Toutes les activités du gouvernement du Canada en matière de sécurité nationale et de renseignement sont désormais examinées par des experts indépendants

Communiqué de presse

Ottawa (Ontario) - 17 juillet 2019 - Le 12 juillet 2019, le cadre de responsabilisation en matière de sécurité nationale du Canada fut au cœur d’une transformation majeure grâce à la création de l’Office de surveillance des activités en matière de sécurité nationale et de renseignement (OSSNR) et l’entrée en vigueur de la Loi sur l’Office de surveillance des activités en matière de sécurité nationale et de renseignement (Loi sur l’OSSNR) et d’autres parties du projet de loi C-59 récemment adopté.

La Loi sur l’OSSNR comble les lacunes du cadre de responsabilisation en matière de sécurité nationale d’abord relevées par le juge O’Connor dans le rapport Arar de 2006 et par plusieurs autres par la suite. Avant la mise sur pied de l’OSSNR, seuls quelques organismes spécifiques disposaient d’organismes d’examen spécialisés indépendants qui ne pouvaient ni collaborer ni échanger des informations classifiées. L’OSSNR, au contraire, a le mandat d’examiner toutes les activités du gouvernement du Canada en matière de sécurité nationale et de renseignement, de manière intégrée, quel que soit le ministère ou l’organisme dont relèvent les activités.

Afin de remplir son mandat, l’OSSNR est autorisé à recevoir toute l’information que détiennent des entités fédérales que l’OSSNR considère comme pertinente pour mener ses examens, peu importe la classification ou la nature délicate. Il peut s’agir également d’information assujettie à un privilège juridique. L’unique exception est l’information classée à titre de documents confidentiels du Cabinet.

L’OSSNR sera dirigé par un maximum de sept membres, d’éminents Canadiens nommés par le gouvernement en consultation avec l’opposition. L’OSSNR sera appuyé par un secrétariat de la sécurité nationale et par des experts juridiques.

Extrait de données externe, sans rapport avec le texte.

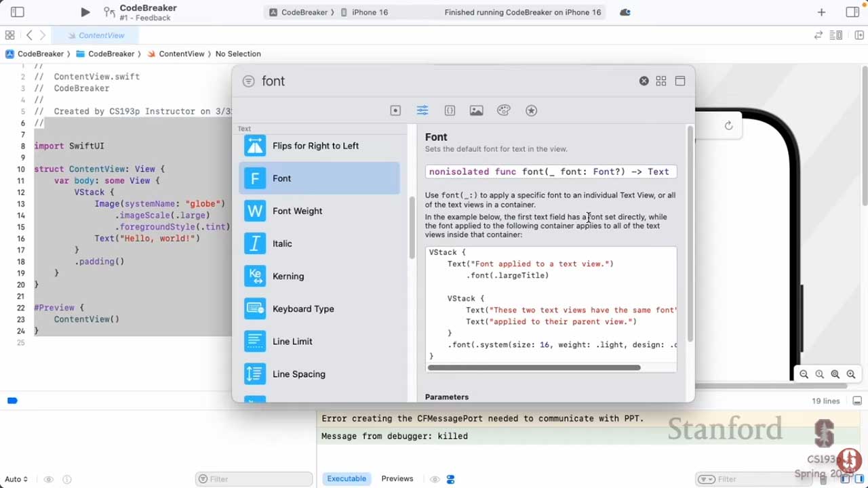Toggle the right inspector panel
This screenshot has height=488, width=868.
click(x=852, y=12)
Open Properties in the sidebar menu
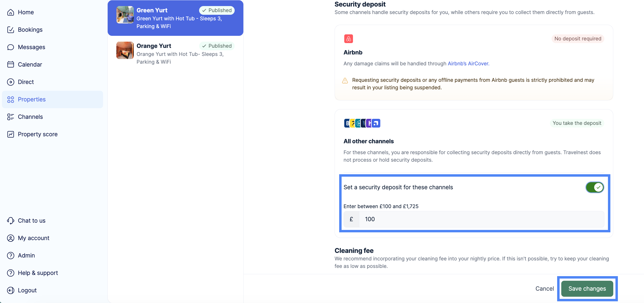The height and width of the screenshot is (303, 644). tap(32, 100)
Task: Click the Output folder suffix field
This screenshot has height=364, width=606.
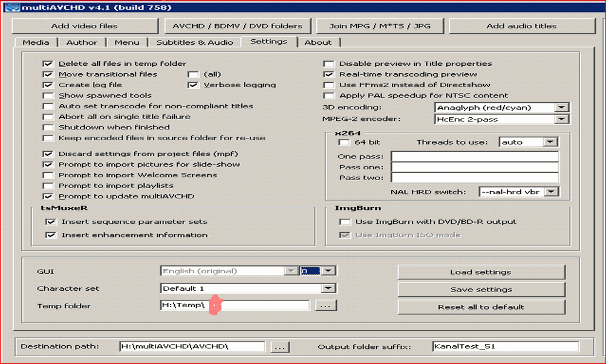Action: click(x=505, y=347)
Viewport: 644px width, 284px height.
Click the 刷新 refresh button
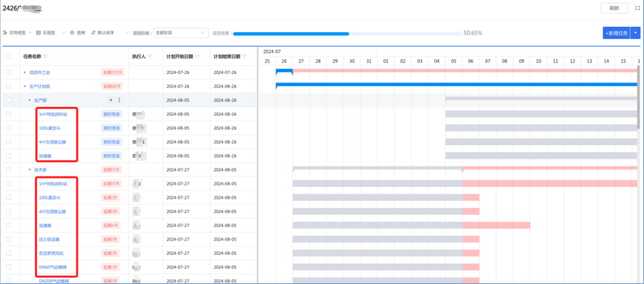click(x=614, y=8)
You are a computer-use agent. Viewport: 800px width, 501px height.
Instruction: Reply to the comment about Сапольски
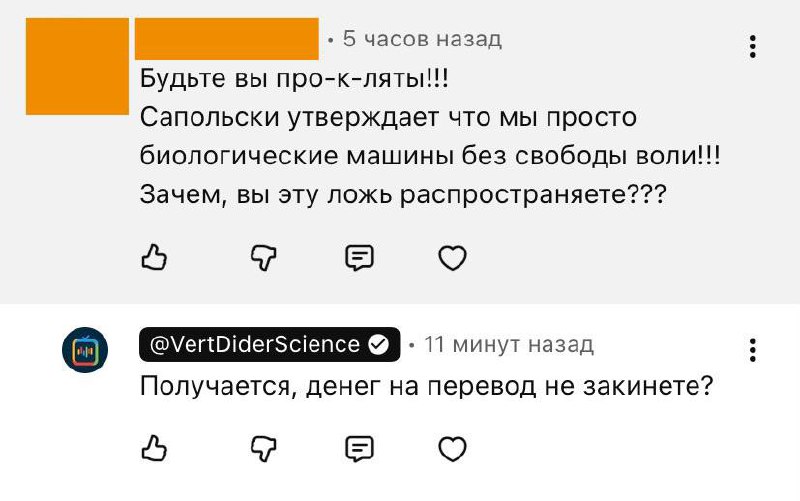pos(359,259)

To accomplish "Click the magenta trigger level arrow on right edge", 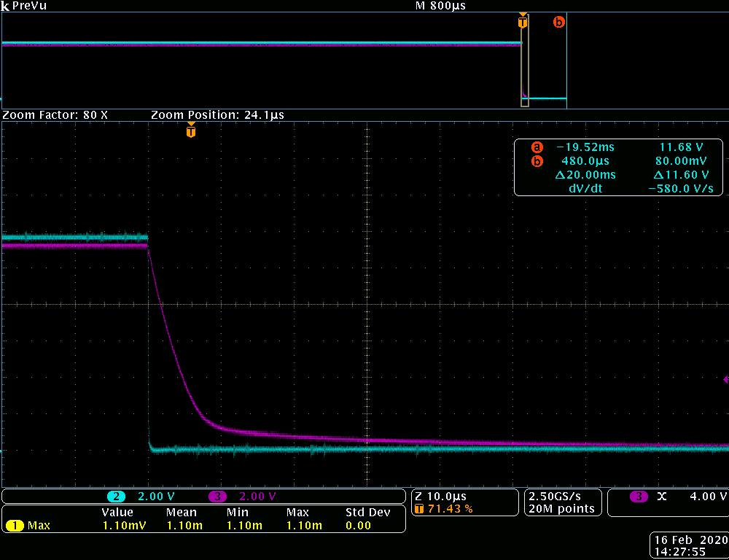I will tap(725, 379).
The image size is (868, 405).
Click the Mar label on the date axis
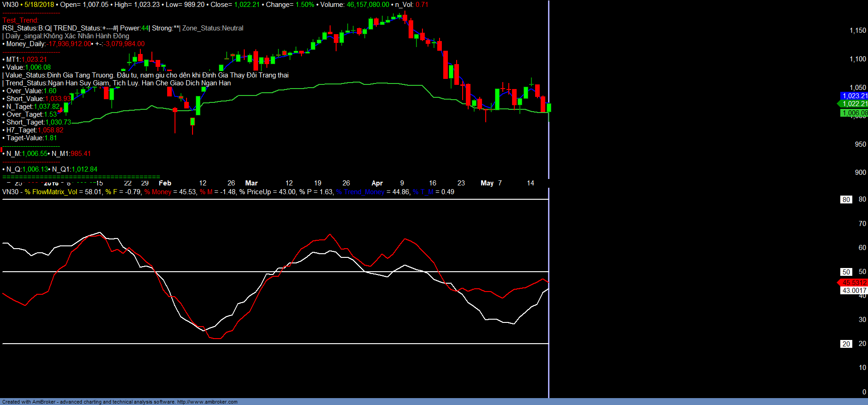(x=251, y=183)

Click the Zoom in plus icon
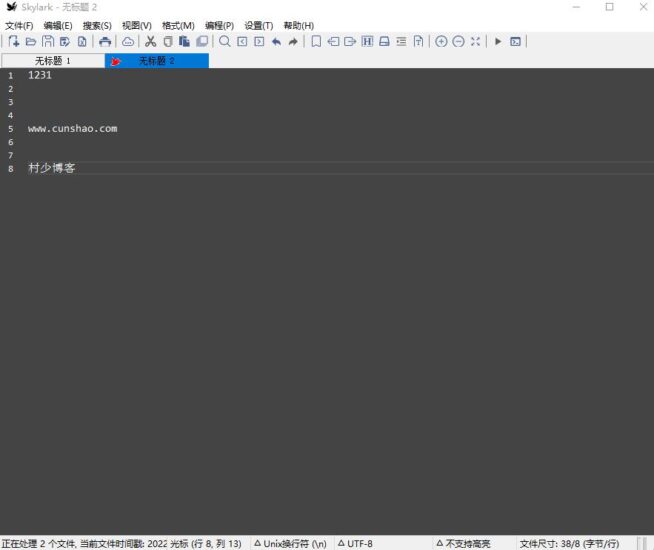pos(441,42)
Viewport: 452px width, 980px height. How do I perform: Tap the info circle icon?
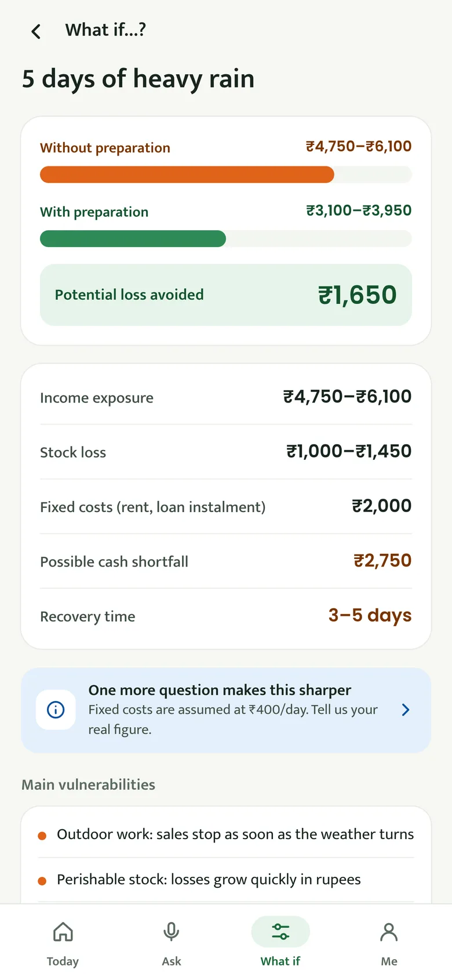(x=56, y=710)
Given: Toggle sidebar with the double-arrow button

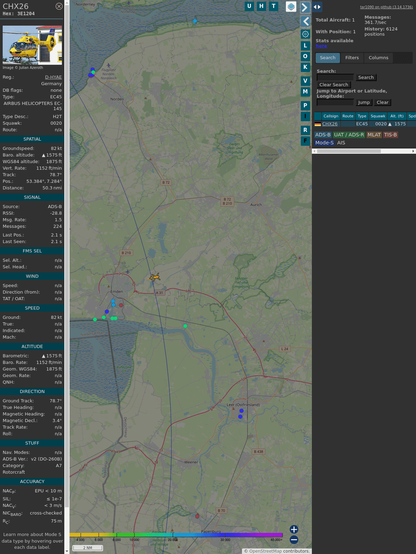Looking at the screenshot, I should (317, 7).
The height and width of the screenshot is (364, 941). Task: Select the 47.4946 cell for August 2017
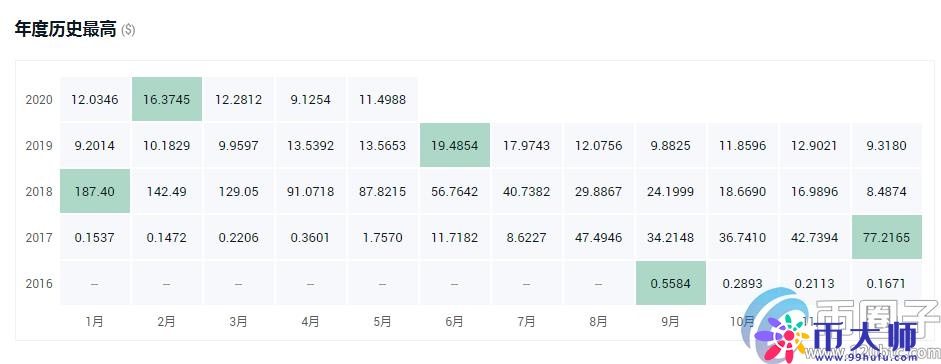tap(598, 237)
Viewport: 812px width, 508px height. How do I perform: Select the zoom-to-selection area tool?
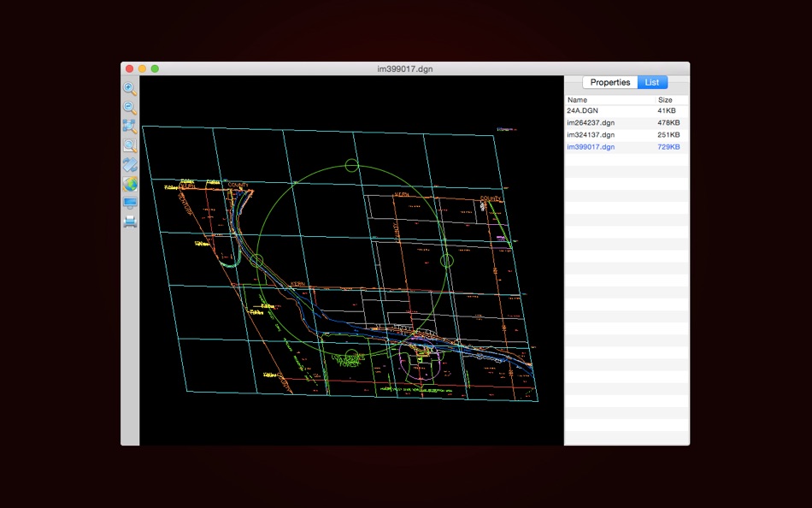(130, 127)
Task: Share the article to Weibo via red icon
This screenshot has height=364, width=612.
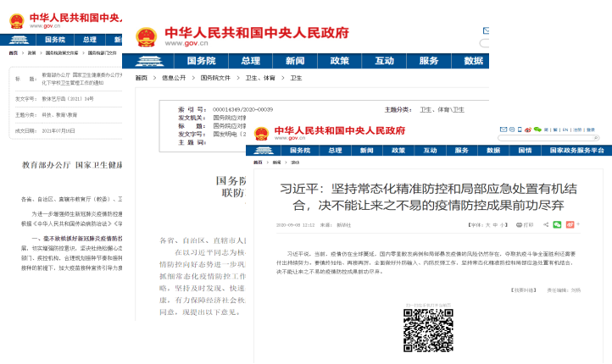Action: [x=570, y=224]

En outre, l’OSSNR recevra des plaintes du public concernant les activités du Service canadien du renseignement de sécurité (SCRS), du Centre de la sécurité des télécommunications (CST) et, lorsqu’elles sont étroitement liées à la sécurité nationale, de la Gendarmerie royale du Canada (GRC). L’OSSNR recevra également les plaintes concernant le processus d’habilitation de sécurité du gouvernement du Canada.

L’OSSNR remplace le Comité de surveillance des activités de renseignement de sécurité (CSARS) dont l’examen se limitait au SCRS. L’OSSNR remplace également l’ancien Bureau du commissaire du CST (BCCST) qui examinait les activités du CST. De plus, l’OSSNR est chargé d’examiner les activités de la GRC en matière de sécurité nationale et de renseignement. La Commission civile d’examen et de traitement des plaintes (CCETP) continuera d’examiner toutes les autres activités de la GRC.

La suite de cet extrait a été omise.